Die Goronen jedenfalls drehten sich daraufhin weg. Mit einem abwertenden Laut setzte sie sich wieder in Bewegung. Daruk war ganz klar nicht hier, also hielt Raisa auch nichts an diesen Ort. Dachte sie zumindest.

„Hiergeblieben", hörte sie jemanden hinter sich rufen. Sie verdrehte die Augen – warum sollte auch mal etwas reibungslos funktionieren? „Die anderen Holzköpfe wissen das nicht, aber Daruk, unser Recke, hat gesagt, dass wir jeden zurückschicken sollen, der kein Gorone ist. Der Todesberg ist momentan zu gefährlich!" Wer war hier der Holzkopf? Der, der die Mienen überwachte oder die Arbeiter?
„Boss, ich glaub' das is' der weibliche hylianische Recke", rief einer der Arbeiter. Ach, so wurde sie mit Link auseinander gehalten? Der männliche hylianische Recke und der weibliche, wie kreativ das Volk von Hyrule doch war. Die Goronen stoppten ihre Arbeit und hörten gespannt zu, was für eine unangenehme Stimmung sorgte. „Eine der Recken also? Kannst du das auch beweisen?", fragte der "Boss".
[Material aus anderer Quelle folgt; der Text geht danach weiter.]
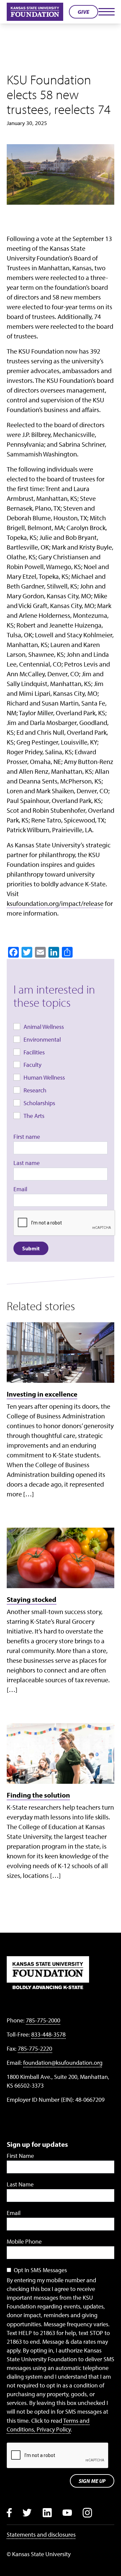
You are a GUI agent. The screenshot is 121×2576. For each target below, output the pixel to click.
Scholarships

„Das habe ich nicht nötig", antwortete sie mehr als genervt. War es wirklich zu viel verlangt, eine Stadt betreten zu dürfen, ohne irgendwelche Zwischenfälle? Entweder wurde sie aufgehalten oder festgenommen. Das Dorf der Orni, Gerudo Stadt und Epysa, bei all diesen Städten oder Dörfern hatte sie ihre Probleme gehabt. Jetzt auch noch Goronia?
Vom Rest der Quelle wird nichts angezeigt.